Tanti gli esponenti del comitato 3e32 ieri presenti in aula per essere vicini ai 3 ragazzi imputati.
«Purtroppo il processo», commentano dal Comitato, «non è iniziato nel migliore dei modi perché degli oltre quaranta testimoni indicati nella nostra lista la V Sezione Collegiale del Tribunale di Roma ne ha ammessi solamente a 6 (da individuarsi a scelta della difesa)».
Una decisione che ha lasciato sorpresi gli esponenti del Comitato «soprattutto se si considera che gli 8 testimoni indicati dalla Procura sono stati tutti ammessi.
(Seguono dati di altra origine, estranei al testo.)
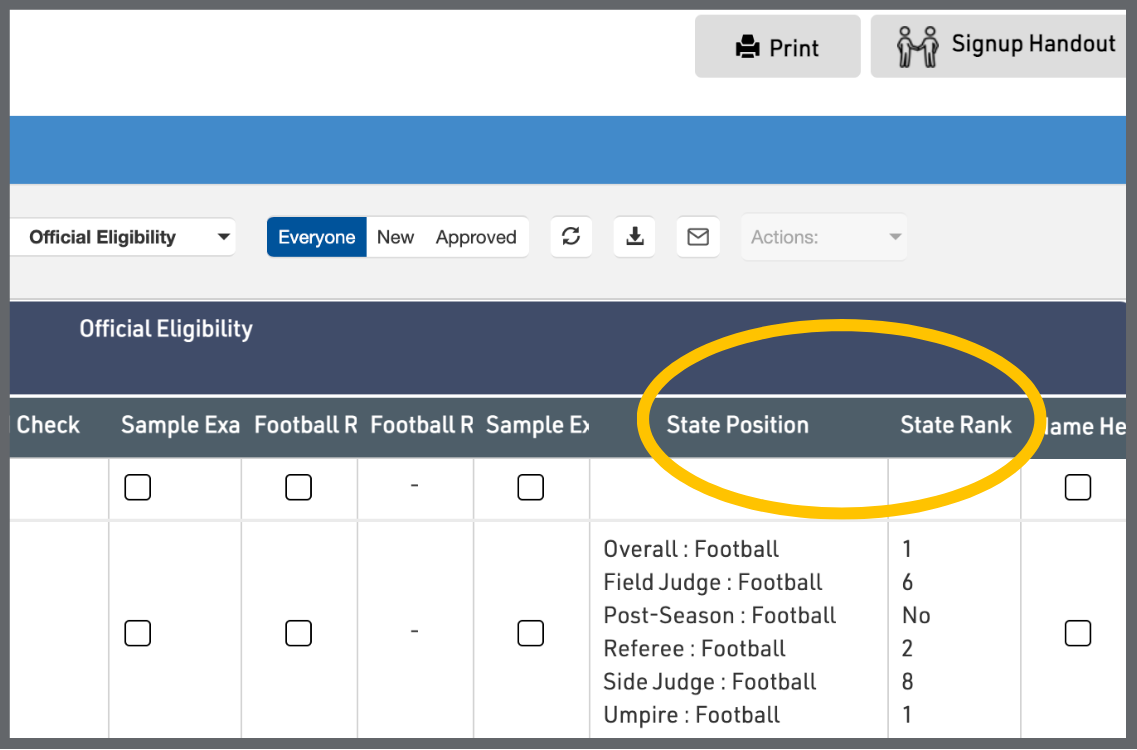Expand the Actions dropdown menu
This screenshot has width=1137, height=750.
point(824,237)
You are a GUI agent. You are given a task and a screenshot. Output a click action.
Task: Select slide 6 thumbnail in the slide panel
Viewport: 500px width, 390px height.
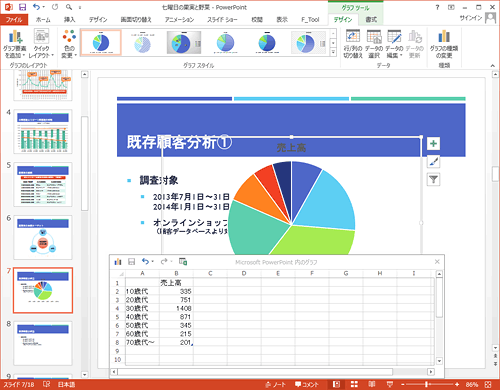pyautogui.click(x=43, y=237)
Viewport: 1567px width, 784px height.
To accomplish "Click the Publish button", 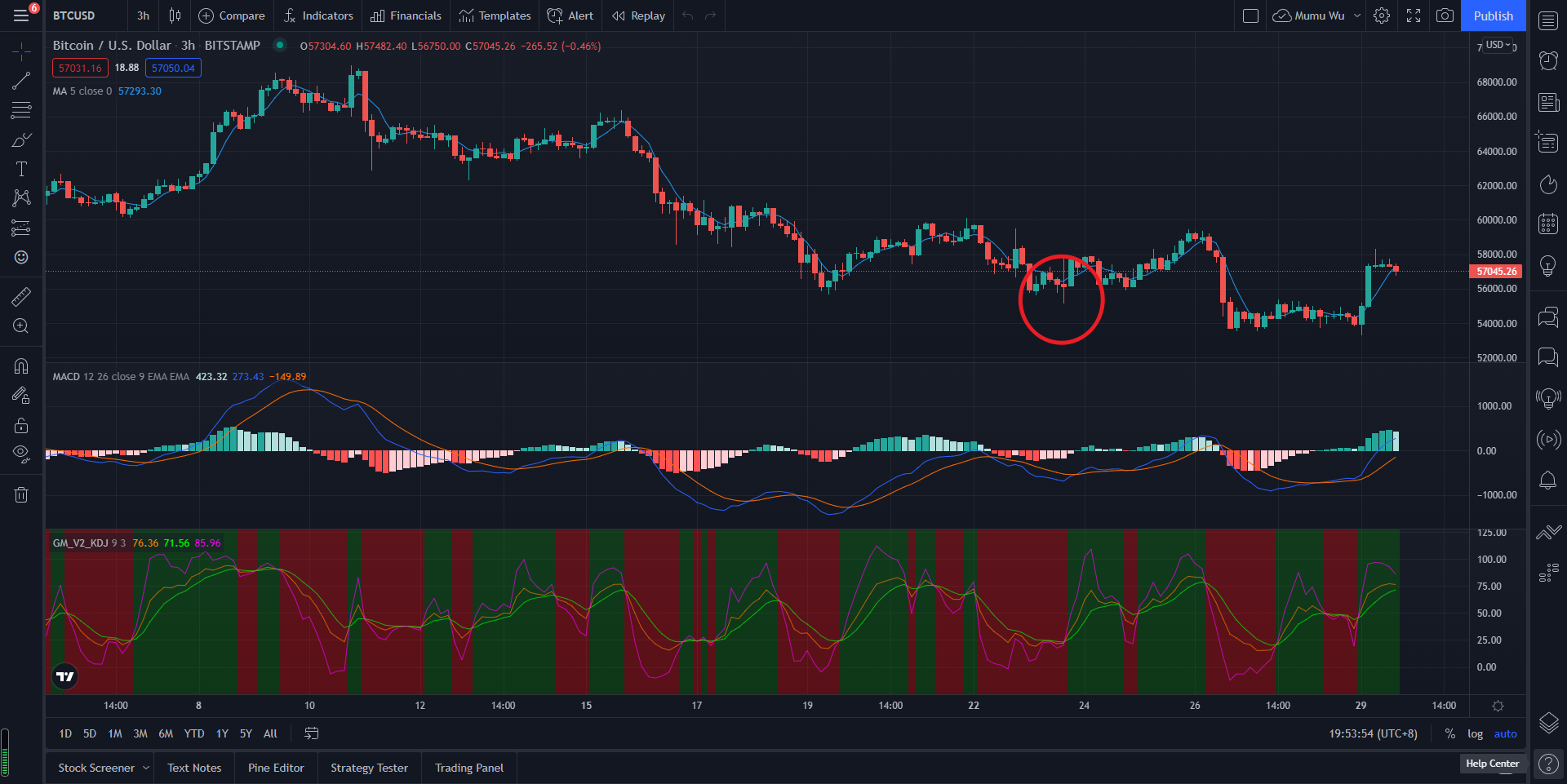I will pos(1493,16).
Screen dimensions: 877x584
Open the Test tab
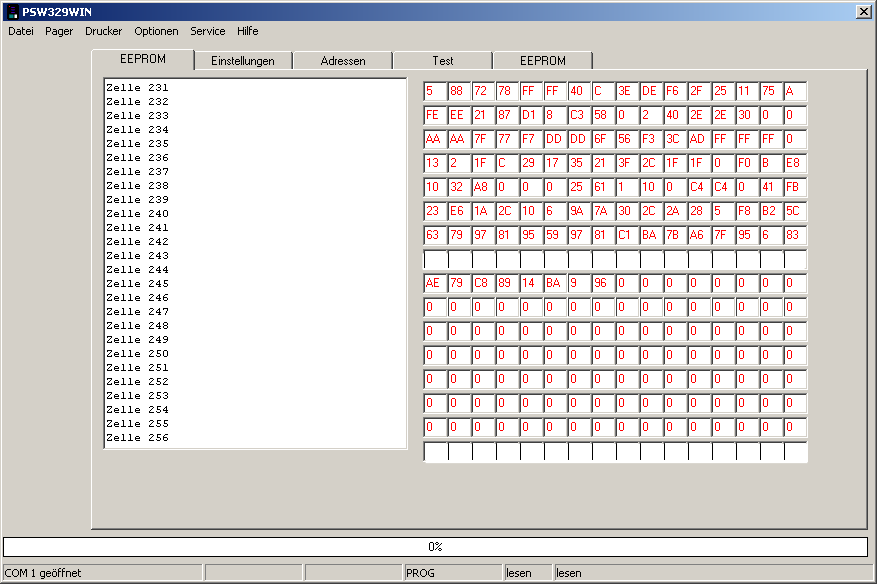(x=443, y=61)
Siamo comunque convinti che l'infondatezza dell'accusa di resistenza aggravata a pubblico ufficiale emergerà chiaramente sin dalla visione dei numerosi video della manifestazione prodotti dalla difesa e tutti acquisiti dal Tribunale; tali documenti dimostrano con chiarezza che quel giorno siamo stati aggrediti dalle forze dell’ordine solo perché abbiamo manifestato, per sostenere le ragioni della nostra protesta, fin sotto i palazzi del Governo».
La prossima udienza è stata fissata per il 25 marzo 2013; proprio il giorno prima del processo per l’occupazione di CaseMatte a Collemaggio che si terrà a L'Aquila.
Il Comitato lancia un appello di solidarietà e di presenza «per far sentire la nostra vicinanza a chi viene accusato perché non si è lasciato prendere in giro dalla favola del “miracolo della ricostruzione” ed ha manifestato pubblicamente il proprio dissenso ritenendo di avere il diritto di difendere il futuro proprio e quello della sua città».